7 Comments
User's avatar
Monkyyy's avatar

Ive been summarizing this sort of thing as "having taste", if your still doing this sort of research maybe find a bunch of bad vibe coders give them this task again. Then give them reading material(in the form of hour's of youtube playlists) from different programming paradigms, randomize the order they are given each playlist, tell the vibe coders to implement the "programming taste" of the paradigm they last, see what happens to these benchmarks.

Hōrōshi バガボンド's avatar

this is happening btw. (slightly different form tho) are you interested?

Monkyyy's avatar

its unclear if this is you giving me a link, or asking to try my hand I designing a playlist for vibe coders to learn or asking me to be a vibe coder for it; what exactly is happening?

Hōrōshi バガボンド's avatar

my bad for vibe posting. all three actually

I'm designing an experiment where participants solve a task with AI. half get a cheatsheet with common footguns, half don't.

your playlist idea maps to what I call "multiphase" (didn't put lots of effort into naming it yet tbh) where phase 1 acquires the vocabulary for domain concerns with LLMs and then phase 2 using it in directed prompts. I have enough data for phase 2 already (with a 100% success rate across 3 model families when the right words are in the prompt) what's still missing is phase 1

lmk if you're interested in any of these

Monkyyy's avatar

I wont mind trying my hand writing a cheat sheet or trying to teach vibe coders; but I know nothing about databases.

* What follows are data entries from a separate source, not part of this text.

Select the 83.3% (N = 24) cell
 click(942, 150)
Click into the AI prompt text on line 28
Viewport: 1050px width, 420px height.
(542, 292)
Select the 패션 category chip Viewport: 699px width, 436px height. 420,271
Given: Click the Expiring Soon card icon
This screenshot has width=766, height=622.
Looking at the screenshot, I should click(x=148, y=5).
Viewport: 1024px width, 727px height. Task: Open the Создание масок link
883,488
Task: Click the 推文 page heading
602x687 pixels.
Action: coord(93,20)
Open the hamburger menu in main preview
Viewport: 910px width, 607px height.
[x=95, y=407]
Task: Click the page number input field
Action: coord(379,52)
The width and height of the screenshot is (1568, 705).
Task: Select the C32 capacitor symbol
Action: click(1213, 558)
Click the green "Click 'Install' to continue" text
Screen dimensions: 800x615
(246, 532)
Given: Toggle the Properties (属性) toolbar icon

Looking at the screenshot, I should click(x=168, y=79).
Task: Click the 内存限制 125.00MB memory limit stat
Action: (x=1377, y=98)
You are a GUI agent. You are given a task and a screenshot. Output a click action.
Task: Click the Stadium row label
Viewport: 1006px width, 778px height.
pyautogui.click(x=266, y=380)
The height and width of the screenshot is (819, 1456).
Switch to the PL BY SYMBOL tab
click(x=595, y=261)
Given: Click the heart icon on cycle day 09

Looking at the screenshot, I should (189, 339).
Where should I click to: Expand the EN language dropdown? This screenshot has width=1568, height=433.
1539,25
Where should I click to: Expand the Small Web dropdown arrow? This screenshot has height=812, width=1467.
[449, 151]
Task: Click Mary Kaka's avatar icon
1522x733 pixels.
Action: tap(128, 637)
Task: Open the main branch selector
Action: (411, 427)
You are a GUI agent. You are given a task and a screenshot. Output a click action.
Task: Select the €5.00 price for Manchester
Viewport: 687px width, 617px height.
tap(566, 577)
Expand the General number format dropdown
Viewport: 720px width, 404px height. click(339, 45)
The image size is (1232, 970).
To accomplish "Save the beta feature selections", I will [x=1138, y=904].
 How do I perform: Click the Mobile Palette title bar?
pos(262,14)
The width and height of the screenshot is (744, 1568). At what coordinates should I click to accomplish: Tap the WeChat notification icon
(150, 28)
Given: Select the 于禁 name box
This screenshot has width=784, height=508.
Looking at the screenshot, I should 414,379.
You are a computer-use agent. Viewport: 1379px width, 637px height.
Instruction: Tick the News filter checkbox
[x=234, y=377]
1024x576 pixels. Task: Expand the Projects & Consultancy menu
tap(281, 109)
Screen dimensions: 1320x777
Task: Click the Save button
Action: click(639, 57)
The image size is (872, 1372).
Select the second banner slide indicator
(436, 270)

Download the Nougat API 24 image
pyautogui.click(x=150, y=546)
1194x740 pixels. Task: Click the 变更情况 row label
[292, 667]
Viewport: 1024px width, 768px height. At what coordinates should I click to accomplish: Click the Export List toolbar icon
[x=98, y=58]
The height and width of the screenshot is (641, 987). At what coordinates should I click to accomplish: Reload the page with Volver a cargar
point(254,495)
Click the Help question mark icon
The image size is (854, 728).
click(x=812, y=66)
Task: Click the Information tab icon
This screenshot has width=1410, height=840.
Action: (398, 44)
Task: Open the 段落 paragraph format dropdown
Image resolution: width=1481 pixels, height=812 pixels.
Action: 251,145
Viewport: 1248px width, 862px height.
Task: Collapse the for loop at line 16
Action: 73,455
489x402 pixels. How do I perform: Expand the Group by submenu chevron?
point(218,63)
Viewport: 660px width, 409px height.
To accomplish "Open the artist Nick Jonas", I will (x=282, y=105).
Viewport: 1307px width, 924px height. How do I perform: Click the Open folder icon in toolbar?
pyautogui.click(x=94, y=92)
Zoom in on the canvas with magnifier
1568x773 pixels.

Shouldnt you hedge your bets on cheatsheets by having maybe 3 different versions?

Hōrōshi バガボンド's avatar

it's not about dbs I didn't decide on the task yet. currently mining for the ones that have typical production/scale footguns which LLMs often miss but get resolved via proper vocabulary each time.

Hōrōshi バガボンド's avatar

that would be the very next step! This one was just what I could do in a relatively short amount of time with the resources I had.

Depending on how this one is received, I'd seriously consider it.